In [None]:
%pip install pandas faker

In [None]:
pip install sqlalchemy pyodbc 

In [None]:
import random
import shutil, os
from faker import Faker
import pandas as pd
import datetime
from datetime import date, timedelta
from sqlalchemy import create_engine

fake = Faker()

In [None]:
import json
products = [
    { "id": 1, "pname": "Laptop", "price": 12000 },
    { "id": 2, "pname": "Mouse", "price": 250 },
    { "id": 3, "pname": "Keyboard", "price": 500 },
    { "id": 4, "pname": "Monitor", "price": 3000 },
    { "id": 5, "pname": "Headphones", "price": 800 },
    { "id": 6, "pname": "Printer", "price": 4500 },
    { "id": 7, "pname": "USB Flash Drive", "price": 150 }
]
with open("products.json", "w") as file:
    json.dump(products, file, indent=4)


In [43]:
def new_transaction_data_generator(number_of_records,max_id):
    return [
            [
                i,
                random.randint(1,2001),
                random.randint(1, 7),
                random.randint(1, 10),
                date.today(),
                random.choice(['cairo', 'alex', 'tanta'])
            ]
            for i in range(max_id+1, max_id + number_of_records + 1)
        ]

In [None]:
columns_names = ["transaction_id", "customer_id", "product_id", "quantity","transaction_date", "branch"]

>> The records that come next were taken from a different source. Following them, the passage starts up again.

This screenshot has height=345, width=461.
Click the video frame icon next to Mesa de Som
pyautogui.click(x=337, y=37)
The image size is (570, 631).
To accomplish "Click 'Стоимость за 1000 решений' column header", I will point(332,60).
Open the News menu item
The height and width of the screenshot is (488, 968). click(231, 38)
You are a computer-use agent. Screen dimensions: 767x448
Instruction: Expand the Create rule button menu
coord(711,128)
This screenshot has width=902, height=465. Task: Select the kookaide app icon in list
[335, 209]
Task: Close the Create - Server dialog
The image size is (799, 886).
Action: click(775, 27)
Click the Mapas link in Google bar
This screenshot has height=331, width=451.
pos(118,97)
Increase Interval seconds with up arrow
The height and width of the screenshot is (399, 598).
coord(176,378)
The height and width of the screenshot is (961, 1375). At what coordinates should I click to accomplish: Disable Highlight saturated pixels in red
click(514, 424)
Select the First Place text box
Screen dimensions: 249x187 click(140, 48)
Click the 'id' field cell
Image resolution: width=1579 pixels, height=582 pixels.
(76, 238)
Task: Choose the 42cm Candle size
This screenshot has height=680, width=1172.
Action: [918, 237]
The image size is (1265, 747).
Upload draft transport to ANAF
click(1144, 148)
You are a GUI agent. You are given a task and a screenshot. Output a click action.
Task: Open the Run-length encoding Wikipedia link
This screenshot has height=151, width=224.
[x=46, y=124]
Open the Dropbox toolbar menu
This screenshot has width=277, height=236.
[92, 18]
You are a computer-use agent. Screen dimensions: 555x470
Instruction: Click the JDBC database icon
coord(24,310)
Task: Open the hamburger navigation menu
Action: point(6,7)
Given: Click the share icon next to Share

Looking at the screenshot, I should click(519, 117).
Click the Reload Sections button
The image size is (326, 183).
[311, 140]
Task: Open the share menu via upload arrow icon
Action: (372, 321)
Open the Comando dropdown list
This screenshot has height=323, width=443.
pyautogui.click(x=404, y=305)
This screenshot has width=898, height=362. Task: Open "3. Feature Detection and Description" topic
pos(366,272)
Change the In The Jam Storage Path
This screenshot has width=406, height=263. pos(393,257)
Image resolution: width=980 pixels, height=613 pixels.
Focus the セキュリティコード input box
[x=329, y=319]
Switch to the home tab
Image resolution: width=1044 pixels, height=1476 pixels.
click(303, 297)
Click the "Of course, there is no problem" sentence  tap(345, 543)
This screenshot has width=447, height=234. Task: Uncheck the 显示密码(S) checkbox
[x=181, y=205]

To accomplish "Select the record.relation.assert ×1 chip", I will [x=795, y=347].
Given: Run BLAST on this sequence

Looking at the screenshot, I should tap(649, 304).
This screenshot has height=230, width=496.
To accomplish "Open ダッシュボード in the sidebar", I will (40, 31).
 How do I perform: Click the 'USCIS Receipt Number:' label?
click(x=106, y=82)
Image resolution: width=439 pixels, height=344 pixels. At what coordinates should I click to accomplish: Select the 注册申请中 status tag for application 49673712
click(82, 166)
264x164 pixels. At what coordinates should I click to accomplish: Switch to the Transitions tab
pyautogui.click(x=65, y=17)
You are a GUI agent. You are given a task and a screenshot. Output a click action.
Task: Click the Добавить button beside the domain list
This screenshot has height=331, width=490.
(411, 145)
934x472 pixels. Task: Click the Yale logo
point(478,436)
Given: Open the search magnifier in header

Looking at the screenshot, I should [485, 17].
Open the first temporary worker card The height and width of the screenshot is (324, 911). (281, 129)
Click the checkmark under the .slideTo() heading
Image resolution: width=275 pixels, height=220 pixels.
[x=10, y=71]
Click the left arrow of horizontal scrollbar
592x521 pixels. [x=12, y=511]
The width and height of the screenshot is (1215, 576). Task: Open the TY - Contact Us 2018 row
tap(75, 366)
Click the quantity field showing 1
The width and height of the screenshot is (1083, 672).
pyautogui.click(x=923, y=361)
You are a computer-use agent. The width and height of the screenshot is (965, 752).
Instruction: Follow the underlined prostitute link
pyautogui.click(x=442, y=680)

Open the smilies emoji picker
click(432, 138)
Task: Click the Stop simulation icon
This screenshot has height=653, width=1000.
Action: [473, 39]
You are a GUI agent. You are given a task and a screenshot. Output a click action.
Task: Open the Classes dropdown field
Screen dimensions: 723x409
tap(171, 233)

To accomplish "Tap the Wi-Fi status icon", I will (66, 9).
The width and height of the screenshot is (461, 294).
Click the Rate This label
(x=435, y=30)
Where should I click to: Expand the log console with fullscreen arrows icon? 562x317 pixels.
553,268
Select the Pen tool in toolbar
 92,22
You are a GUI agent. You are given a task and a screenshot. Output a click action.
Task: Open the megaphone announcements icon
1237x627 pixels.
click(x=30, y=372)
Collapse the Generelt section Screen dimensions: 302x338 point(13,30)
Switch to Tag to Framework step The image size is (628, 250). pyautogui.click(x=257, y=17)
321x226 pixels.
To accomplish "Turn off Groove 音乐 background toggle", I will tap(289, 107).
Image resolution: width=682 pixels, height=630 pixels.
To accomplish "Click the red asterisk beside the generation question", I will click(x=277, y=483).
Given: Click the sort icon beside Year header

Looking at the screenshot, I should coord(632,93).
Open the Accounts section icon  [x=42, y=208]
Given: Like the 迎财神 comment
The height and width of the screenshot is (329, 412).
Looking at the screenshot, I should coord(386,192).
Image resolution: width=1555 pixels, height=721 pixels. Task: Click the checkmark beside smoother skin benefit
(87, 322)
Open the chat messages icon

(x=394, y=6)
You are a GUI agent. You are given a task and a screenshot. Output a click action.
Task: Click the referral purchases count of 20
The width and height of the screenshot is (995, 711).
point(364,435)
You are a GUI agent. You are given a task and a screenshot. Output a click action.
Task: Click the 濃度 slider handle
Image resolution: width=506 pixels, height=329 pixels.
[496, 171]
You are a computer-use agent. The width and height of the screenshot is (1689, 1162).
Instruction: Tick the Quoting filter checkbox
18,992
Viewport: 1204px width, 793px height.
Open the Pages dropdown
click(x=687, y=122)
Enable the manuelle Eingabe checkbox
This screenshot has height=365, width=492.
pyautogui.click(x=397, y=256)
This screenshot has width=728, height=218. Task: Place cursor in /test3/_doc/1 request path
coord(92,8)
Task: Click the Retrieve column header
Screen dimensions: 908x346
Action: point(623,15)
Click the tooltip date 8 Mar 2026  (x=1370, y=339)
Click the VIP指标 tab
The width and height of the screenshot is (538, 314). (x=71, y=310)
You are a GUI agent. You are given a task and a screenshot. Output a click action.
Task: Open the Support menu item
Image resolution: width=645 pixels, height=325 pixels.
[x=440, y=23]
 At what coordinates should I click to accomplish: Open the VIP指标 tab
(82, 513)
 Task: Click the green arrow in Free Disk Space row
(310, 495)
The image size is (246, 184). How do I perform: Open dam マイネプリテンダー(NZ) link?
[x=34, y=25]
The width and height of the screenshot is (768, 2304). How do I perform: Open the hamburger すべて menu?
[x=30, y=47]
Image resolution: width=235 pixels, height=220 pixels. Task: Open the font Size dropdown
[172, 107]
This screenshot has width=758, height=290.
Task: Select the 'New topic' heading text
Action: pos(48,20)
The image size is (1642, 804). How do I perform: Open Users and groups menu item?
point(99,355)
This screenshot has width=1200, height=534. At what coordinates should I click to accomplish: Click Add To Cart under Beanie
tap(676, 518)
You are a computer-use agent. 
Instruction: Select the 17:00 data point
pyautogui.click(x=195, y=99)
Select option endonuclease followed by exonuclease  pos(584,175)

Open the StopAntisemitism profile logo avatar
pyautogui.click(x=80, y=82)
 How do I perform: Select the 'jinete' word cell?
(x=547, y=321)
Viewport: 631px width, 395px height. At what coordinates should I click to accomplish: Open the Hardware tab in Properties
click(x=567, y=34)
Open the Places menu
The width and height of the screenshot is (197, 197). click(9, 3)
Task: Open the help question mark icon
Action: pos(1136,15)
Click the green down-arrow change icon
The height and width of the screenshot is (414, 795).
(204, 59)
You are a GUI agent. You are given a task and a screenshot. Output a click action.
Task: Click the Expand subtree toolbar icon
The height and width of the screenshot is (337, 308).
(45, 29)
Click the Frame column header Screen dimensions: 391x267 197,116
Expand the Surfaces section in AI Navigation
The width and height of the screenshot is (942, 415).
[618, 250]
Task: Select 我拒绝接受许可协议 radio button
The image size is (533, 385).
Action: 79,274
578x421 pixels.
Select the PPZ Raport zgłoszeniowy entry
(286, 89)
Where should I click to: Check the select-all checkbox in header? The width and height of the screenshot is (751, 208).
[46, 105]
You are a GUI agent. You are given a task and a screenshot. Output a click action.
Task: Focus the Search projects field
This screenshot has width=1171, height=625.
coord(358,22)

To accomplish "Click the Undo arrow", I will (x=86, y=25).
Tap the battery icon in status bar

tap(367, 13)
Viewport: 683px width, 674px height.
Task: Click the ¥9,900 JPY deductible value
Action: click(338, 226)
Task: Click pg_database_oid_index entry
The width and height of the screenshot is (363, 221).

def create_transactions_dfs(num_of_files, number_of_records):
    base_date = fake.date_between("-15d","-4d")
    file_counter = 1
    current_id = 0
    
    for i in range(num_of_files):
        current_date = base_date + timedelta(days=i // 3)
        
        transaction_df = pd.DataFrame(
            columns=columns_names,
            data= new_transaction_data_generator(number_of_records,current_id)
        )
        
        transaction_df.to_csv(f"transactions{file_counter}.csv", index=False)
        file_counter += 1
        current_id += number_of_records

create_transactions_dfs(num_of_files=12, number_of_records=1000)


In [None]:
def get_max_id(file):
    if not os.path.exists(file):
        return 0
    existing_df = pd.read_csv(file)
    return len(existing_df)

In [None]:
main_file = "transactions.csv"
def concat_files(sec_file):
    # If the main file does not exist, just copy secondary to main
    if not os.path.exists(main_file):
        shutil.copy(sec_file, main_file)
        return
    
    # Read 
    main_df = pd.read_csv(main_file)
    # skip el line bta3 el header w ent bt read
    sec_df = pd.read_csv(sec_file,skiprows=1,names=columns_names)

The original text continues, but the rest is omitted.